(BIVN) – A volunteer who has been helping children with prosthetic limbs in Gaza is now stranded due to the outbreak of violence in the region.
Ramona Okumura is a prosthetics expert in Seattle who has family ties to Hawaiʻi island. Her brother is Miles Okumura of Honokaʻa, the organizer of the Peace Day Parade.
This news release concerning the situation was shared on Wednesday:
Community organizer Miles Okumura of Honoka‘a, is learning that promoting peace is more than just a lofty aspiration. After 15 years of work with the Peace Committee of Honoka‘a Hongwanji Buddhist Temple, Okumura has learned how peace can be a personal crisis, because of the violence in Israel and the Gaza Strip.
Okumura’s sister, Ramona Okumura, is presently in Gaza, and unable to leave without a ceasefire.

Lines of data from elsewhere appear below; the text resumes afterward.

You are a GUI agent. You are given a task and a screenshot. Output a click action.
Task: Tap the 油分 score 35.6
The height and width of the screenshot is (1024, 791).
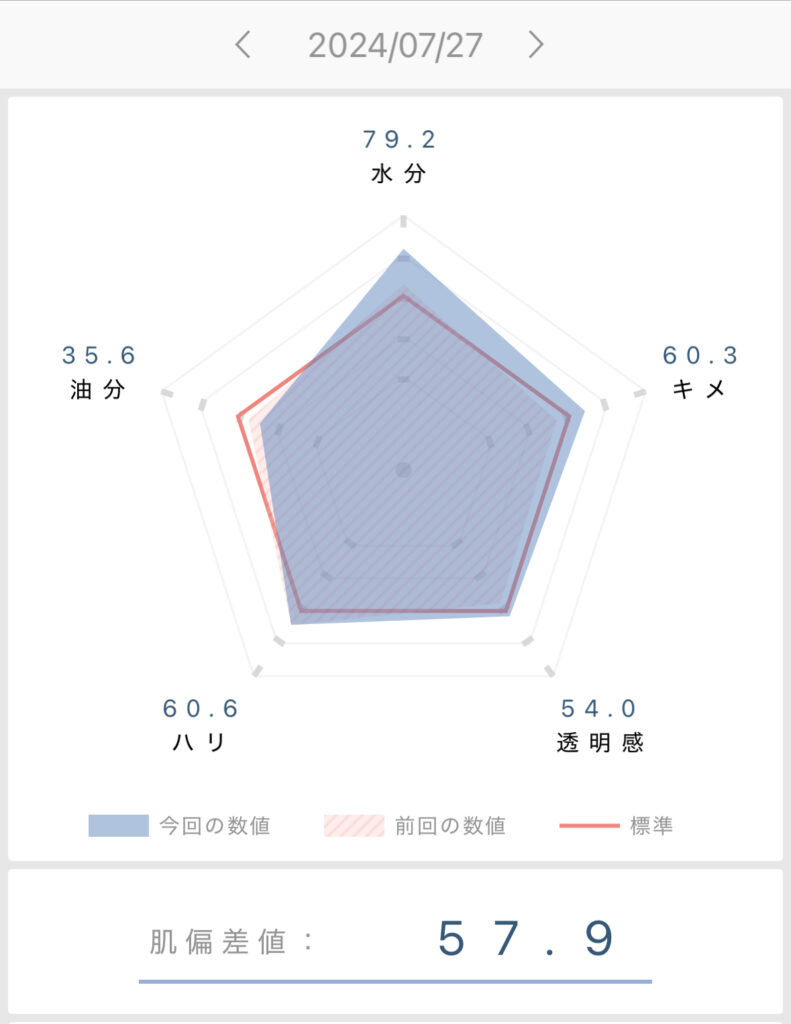(98, 355)
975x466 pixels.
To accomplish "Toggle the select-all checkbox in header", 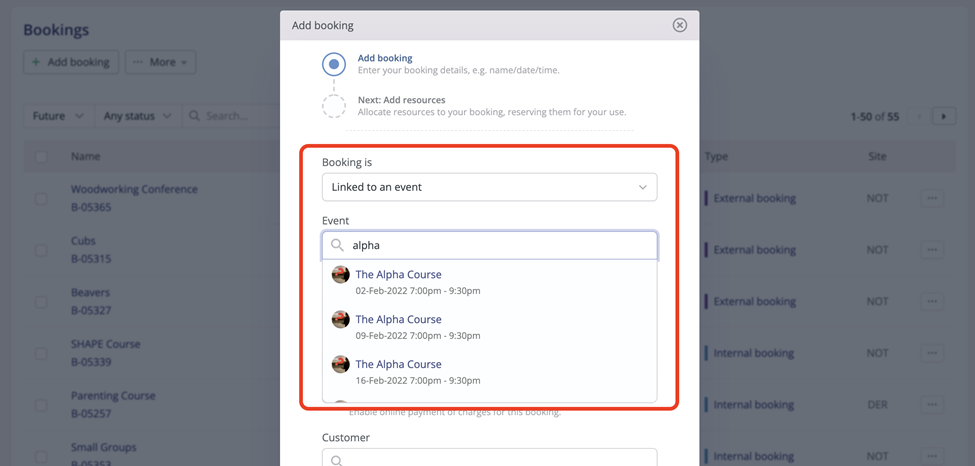I will pos(41,157).
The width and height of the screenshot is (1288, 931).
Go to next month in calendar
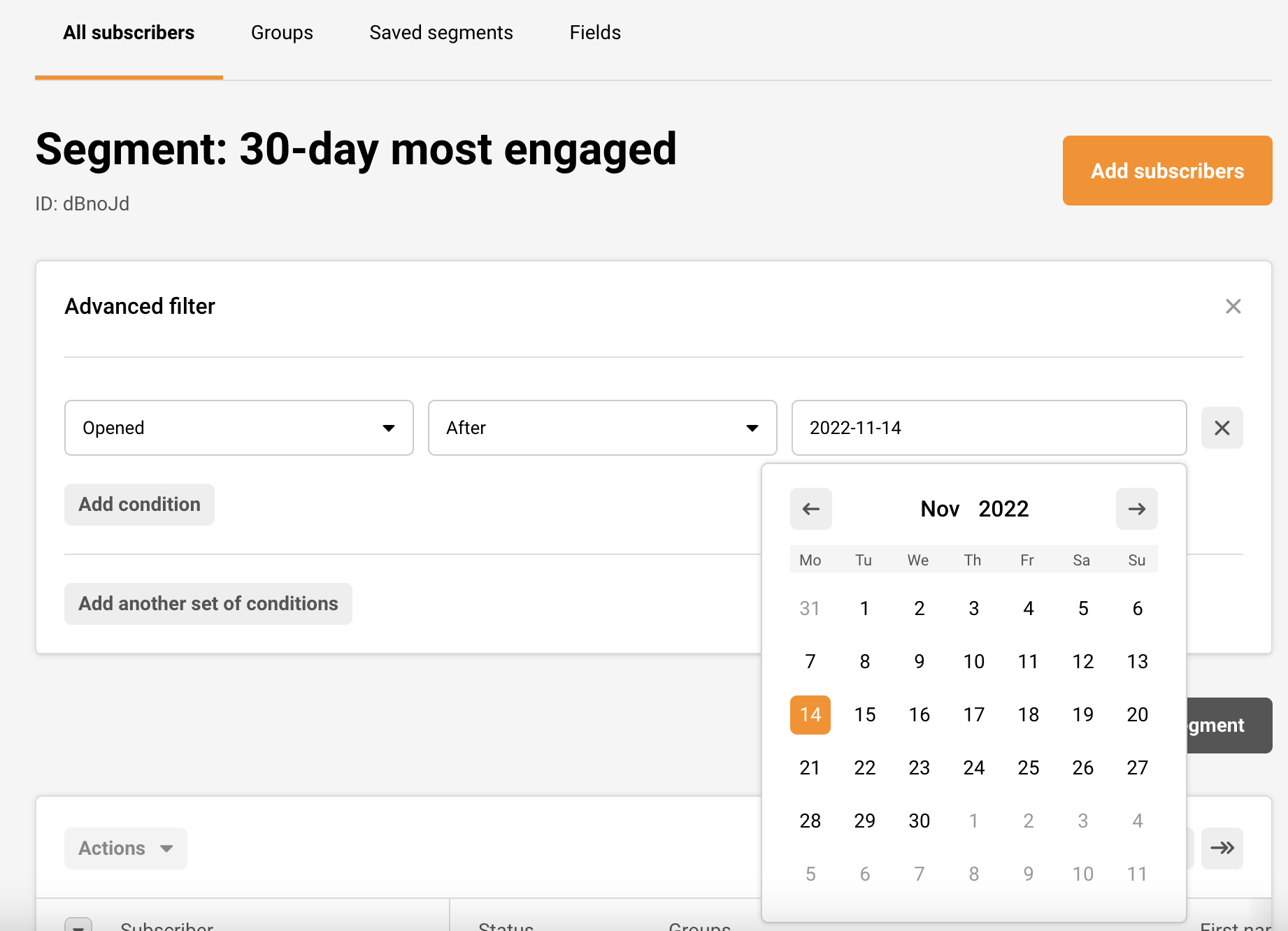point(1136,509)
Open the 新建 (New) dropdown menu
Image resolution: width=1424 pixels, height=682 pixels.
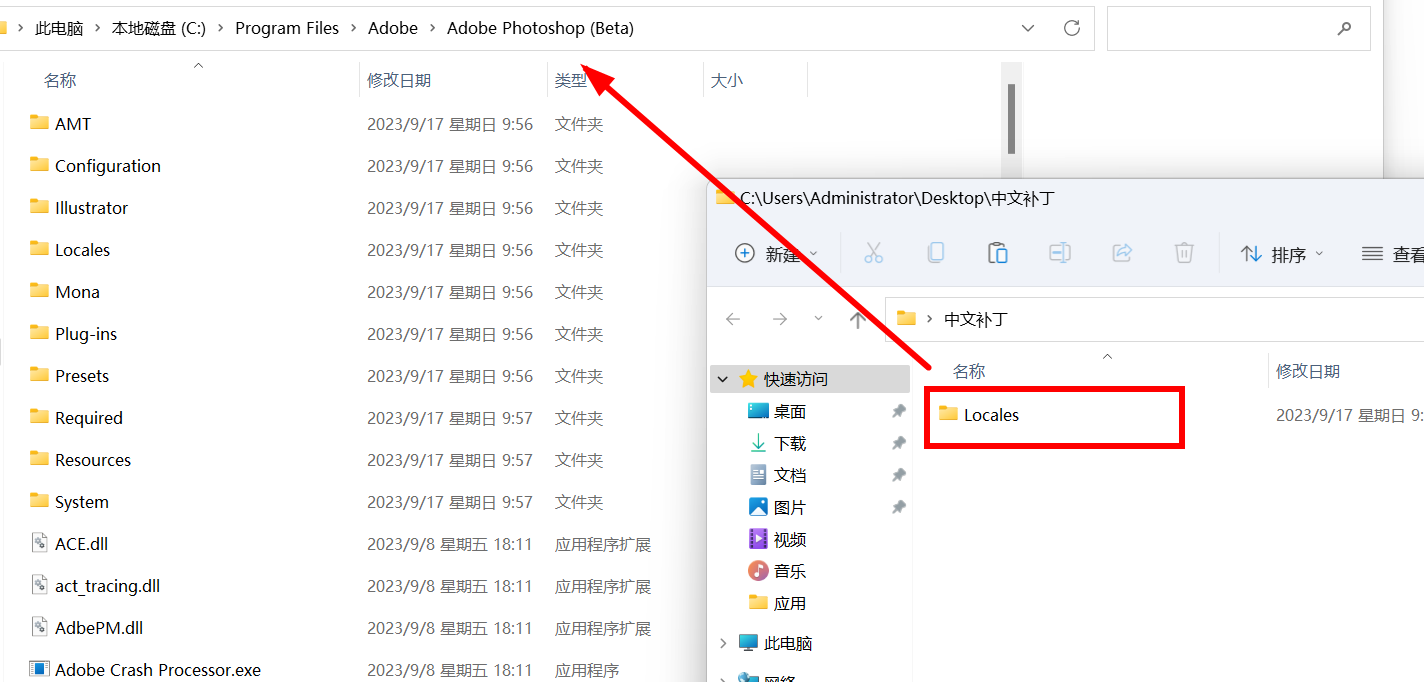coord(777,254)
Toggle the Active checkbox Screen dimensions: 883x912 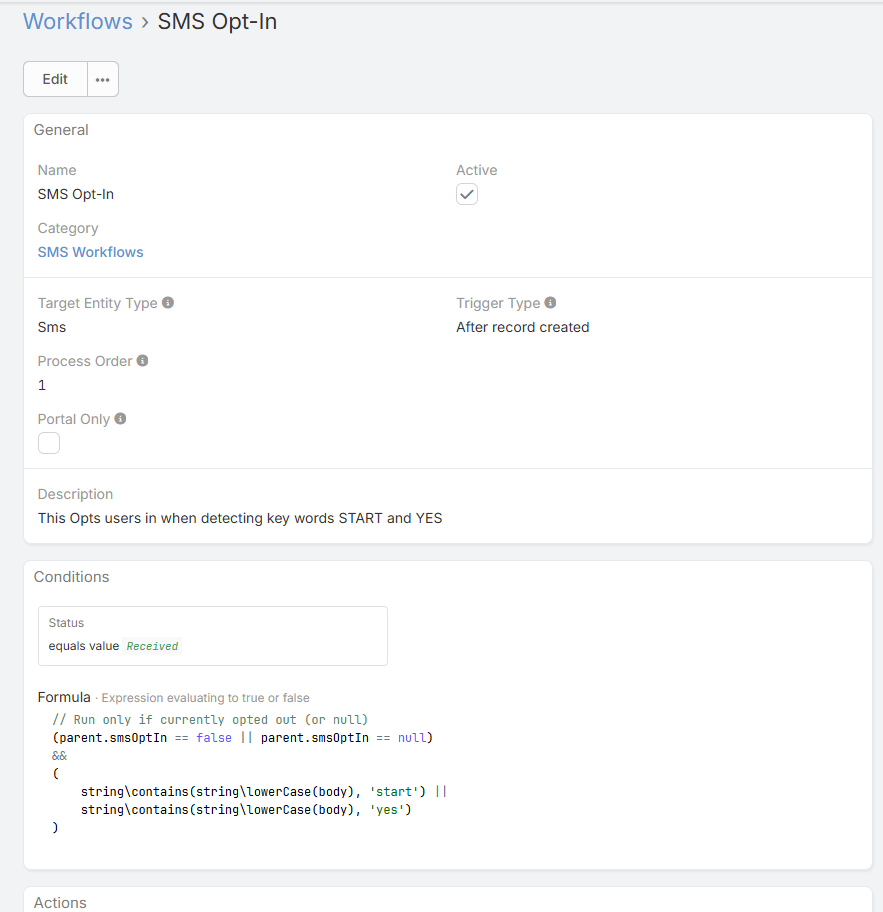point(467,195)
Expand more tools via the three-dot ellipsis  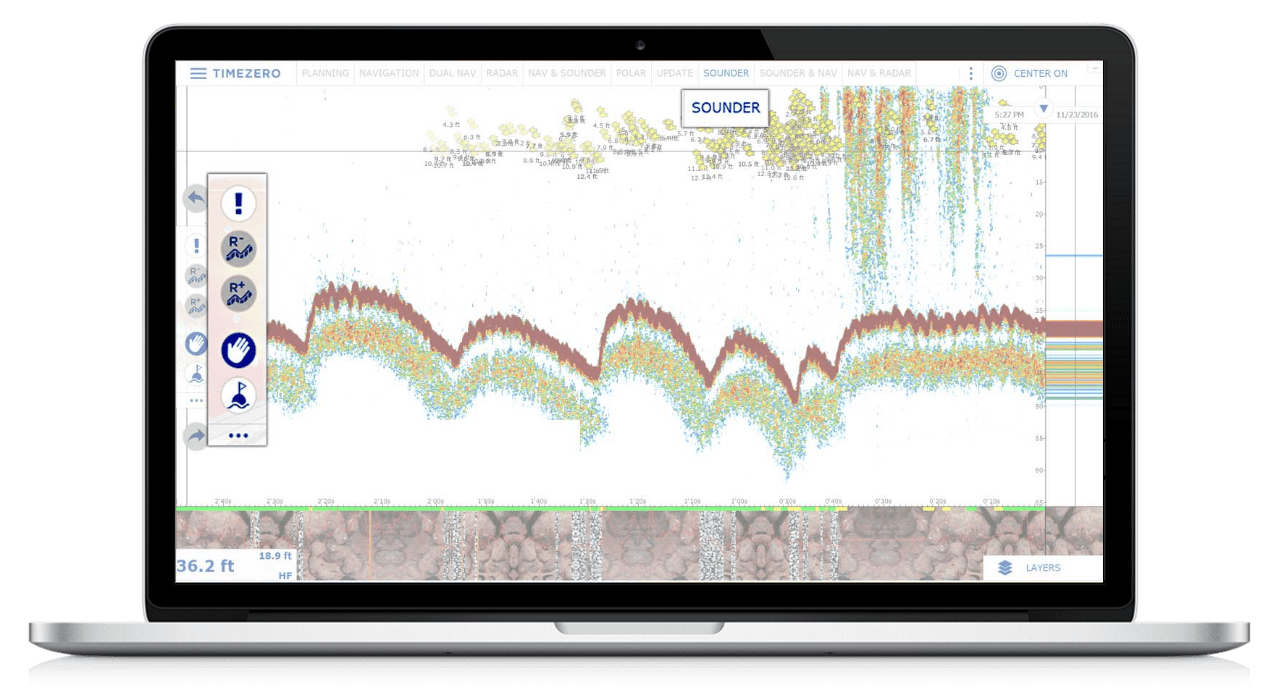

Ramona is a retired prothesis expert who resides in Seattle, Washington. She has frequently traveled to Gaza to volunteer her services helping help children who lost their limbs due to the violence. Because the decades-long blockade has made it almost impossible to secure modern equipment and services, she has also trained medical staff to provide artificial limbs using the most basic materials.
Ramona is staying in a small hotel, where she and another physician (Dr. Barbara Preston Zind) are the only guests remaining. In the photo, the two of them are seen smiling, even though the hotel restaurant behind them is devoid of other guests.
Presently, they are waiting for visas which will allow them to cross the southern border into Egypt. Regardless, they are not going to make the 20-mile drive until there is assurance of a meaningful ceasefire. In the meantime, they are concerned about the increasing bombardment which surrounds them night and day. (During an interview with CNN yesterday, missile strikes interrupted Dr. Zind while on camera.)
Miles Okumura explains, “Ramona says she feels relatively safe where they are staying because the Israelis and Hamas know that their hotel has historically housed Western medical staff, and they are only a couple of blocks away from a major hospital. But there have been strikes on United Nations schools which are sheltering refugees, and I am afraid that, of the thousands of missiles and artillery shells, she is only one errant strike away from tragedy.
Miles says that her nieces and nephews in Hawai‘i and on the mainland are tworking diligently to try and help Ramona by contacting the United Nations evacuation staff and connecting them with her. They are also using social media channels and personal appeals to share Ramona’s plight, and ask for assistance.
“Ramona’s birthday is today,” says Miles. “We know her biggest wish is to be able to go home, so our ‘ohana is asking everyone to please contact your government representatives and ask them to lobby for a ceasefire. Encourage them to find a diplomatic solution to the cycle of oppression and violence.”